You must initialize any variable before you use it - if you don't then you will have undetermined behavior. For example:
int x;
int y;
int z = x + y;
There is no way to predict what z will be equal to here because we don't know what x or y are equal to. In the same way, your code should be something like:
int characterSymbols = 10; //or whatever you want the initial value to be
...
double numeratorFactorial = (pow(M_E,-characterSymbols))
*(pow(characterSymbols,characterSymbols))
*(sqrt(2*M_PI*characterSymbols));
In this way, numeratorFactorial will have a valid value.
It appears you think you are declaring "equations" when you are actually declaring variables. You write:
double numeratorFactorial = (pow(M_E,-characterSymbols))
*(pow(characterSymbols,characterSymbols))
*(sqrt(2*M_PI*characterSymbols));
But characterSymbols isn't defined, only "declared". characterSymbols is declared above it, but it doesn't have a value... yet. Later on you use cin to get a value into it, but when you first declare numeratorFactorial you can't simply expect the program to insert the value into numeratorFactorial when characterSymbols changes.

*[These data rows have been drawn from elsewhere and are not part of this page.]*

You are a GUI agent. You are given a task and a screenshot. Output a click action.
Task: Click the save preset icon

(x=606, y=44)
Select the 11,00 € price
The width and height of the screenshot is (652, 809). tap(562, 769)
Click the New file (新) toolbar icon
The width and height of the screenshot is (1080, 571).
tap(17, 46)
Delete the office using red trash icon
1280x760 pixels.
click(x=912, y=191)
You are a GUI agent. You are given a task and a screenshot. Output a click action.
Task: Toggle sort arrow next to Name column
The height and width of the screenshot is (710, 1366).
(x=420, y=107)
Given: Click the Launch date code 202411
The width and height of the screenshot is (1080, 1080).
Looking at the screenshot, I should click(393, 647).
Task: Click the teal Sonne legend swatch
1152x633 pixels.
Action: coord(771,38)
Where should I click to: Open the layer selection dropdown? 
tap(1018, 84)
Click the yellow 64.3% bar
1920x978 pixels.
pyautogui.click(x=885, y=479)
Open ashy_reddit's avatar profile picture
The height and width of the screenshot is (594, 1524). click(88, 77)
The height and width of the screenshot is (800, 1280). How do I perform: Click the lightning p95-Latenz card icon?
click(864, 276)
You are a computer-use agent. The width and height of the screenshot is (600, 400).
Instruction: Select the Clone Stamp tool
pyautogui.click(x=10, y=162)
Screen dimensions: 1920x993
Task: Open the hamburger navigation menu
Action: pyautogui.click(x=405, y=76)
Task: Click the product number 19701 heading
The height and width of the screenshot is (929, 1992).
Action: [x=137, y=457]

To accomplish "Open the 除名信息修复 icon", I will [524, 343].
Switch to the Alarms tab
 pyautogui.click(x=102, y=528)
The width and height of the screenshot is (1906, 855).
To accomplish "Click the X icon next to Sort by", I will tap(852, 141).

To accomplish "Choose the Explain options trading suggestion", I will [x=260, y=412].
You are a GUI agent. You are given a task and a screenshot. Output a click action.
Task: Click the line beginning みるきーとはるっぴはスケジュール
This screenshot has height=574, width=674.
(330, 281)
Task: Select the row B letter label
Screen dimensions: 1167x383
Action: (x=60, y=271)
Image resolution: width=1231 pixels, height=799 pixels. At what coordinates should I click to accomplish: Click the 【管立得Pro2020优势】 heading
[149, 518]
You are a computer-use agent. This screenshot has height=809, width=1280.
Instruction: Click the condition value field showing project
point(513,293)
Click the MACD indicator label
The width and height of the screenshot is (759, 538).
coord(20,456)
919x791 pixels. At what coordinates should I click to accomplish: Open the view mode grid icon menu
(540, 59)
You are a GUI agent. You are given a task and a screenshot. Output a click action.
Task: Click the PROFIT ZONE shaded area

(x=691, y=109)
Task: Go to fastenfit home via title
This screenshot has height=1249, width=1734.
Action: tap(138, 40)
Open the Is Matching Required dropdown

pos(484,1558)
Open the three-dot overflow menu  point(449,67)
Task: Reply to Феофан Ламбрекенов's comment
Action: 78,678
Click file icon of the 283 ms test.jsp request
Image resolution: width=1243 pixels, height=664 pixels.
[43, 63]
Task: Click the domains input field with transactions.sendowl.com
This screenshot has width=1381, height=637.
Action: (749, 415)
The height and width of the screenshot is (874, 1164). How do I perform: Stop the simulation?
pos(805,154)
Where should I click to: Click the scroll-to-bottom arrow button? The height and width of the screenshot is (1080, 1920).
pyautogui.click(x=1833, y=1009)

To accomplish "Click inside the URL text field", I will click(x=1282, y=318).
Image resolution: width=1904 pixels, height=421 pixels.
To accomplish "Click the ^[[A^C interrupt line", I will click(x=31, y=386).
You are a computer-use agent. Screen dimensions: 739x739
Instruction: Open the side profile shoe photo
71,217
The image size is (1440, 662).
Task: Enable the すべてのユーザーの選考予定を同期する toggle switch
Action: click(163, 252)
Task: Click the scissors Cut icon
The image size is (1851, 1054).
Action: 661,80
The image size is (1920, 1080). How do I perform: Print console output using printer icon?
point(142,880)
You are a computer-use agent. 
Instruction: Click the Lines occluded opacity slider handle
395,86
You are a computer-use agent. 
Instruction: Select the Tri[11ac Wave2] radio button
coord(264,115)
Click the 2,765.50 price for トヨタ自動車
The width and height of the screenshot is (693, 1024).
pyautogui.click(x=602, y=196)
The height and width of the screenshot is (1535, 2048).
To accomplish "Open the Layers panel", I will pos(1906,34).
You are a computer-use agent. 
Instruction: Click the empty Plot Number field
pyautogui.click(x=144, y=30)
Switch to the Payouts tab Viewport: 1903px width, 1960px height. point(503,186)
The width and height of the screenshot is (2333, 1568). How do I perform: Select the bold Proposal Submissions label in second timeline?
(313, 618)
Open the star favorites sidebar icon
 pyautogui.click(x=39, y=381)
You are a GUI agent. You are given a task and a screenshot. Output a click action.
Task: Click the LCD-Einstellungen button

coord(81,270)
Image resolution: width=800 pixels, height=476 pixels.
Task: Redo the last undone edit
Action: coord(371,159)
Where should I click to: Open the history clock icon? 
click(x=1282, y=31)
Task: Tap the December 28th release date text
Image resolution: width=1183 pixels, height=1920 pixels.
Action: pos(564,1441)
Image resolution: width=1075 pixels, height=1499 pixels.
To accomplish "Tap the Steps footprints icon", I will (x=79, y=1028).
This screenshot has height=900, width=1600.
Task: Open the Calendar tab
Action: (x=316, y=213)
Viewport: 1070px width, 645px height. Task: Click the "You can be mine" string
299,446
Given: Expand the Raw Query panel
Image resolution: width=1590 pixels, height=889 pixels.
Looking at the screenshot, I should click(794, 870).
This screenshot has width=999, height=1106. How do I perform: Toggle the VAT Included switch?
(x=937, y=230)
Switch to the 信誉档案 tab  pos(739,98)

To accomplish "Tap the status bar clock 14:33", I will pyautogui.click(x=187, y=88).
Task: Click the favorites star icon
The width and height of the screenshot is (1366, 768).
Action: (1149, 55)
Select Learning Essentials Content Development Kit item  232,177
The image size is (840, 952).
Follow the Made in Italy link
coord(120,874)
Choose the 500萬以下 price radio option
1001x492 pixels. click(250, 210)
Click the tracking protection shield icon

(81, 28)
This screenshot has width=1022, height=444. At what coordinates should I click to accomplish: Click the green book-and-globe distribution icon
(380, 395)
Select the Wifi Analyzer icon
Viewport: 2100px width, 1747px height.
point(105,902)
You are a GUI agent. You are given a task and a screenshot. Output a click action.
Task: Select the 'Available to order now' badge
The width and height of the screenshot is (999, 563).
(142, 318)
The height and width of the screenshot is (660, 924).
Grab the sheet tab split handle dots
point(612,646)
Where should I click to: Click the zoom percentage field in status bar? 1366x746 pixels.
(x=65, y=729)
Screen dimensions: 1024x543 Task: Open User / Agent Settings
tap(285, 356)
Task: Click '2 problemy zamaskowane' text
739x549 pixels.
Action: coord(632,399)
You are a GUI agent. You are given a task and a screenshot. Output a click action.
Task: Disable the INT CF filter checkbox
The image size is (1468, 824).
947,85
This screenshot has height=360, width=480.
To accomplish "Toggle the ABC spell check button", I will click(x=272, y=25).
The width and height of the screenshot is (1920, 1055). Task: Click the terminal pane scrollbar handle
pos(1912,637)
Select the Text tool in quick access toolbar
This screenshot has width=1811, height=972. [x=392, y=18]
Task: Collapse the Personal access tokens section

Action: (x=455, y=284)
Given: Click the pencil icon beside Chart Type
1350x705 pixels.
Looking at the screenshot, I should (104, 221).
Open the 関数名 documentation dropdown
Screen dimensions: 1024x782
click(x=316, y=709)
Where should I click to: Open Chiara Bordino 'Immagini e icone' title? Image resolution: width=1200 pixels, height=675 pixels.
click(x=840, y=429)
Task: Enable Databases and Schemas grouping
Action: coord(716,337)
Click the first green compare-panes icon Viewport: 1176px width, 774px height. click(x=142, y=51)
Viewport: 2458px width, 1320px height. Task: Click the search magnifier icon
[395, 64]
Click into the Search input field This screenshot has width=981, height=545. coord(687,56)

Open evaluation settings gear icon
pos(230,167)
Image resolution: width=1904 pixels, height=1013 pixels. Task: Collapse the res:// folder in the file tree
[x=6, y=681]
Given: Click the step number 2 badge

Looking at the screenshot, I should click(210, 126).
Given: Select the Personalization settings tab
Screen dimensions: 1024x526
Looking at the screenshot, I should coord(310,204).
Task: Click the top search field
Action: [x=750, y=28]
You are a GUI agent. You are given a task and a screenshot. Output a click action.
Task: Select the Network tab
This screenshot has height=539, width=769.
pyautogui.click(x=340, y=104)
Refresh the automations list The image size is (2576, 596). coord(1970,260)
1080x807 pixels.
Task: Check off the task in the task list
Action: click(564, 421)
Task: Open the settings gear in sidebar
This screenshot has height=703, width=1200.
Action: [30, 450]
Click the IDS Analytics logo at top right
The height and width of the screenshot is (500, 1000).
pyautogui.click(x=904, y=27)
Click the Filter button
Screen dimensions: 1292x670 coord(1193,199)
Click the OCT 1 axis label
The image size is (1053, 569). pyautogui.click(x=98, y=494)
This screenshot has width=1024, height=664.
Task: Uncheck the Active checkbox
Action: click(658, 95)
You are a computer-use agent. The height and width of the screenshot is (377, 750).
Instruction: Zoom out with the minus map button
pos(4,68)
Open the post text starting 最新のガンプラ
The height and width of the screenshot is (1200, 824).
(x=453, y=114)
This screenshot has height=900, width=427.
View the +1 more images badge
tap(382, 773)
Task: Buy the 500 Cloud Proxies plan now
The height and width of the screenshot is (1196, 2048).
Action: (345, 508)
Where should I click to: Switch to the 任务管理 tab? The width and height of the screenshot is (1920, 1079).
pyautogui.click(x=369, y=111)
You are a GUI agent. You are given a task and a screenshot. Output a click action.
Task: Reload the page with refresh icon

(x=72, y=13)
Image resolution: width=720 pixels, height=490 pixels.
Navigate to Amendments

Some definitions are probably in order: The statement double numeratorFactorial = some_value; creates a variable named numeratorFactorial and uses some_value to fill that variable immediately. What you want is a function, a logical statement that you can "pass values" to so values are generated when you need them. For example, for your numerator factorial:
double numeratorFactorial(double characterSymbols) {
return (pow(M_E,-characterSymbols))
*(pow(characterSymbols,characterSymbols))
*(sqrt(2*M_PI*characterSymbols));
}
int main() {
std::cout << "Numerator Factorial test: " << numeratorFactorial(5.0) << std::endl;
}
Note that you cannot declare a function within the main function.
This sort of thing is programming fundamentals, and it seems like you are trying to run before you've learned to walk. Get a good book like C++ Primer and pace yourself.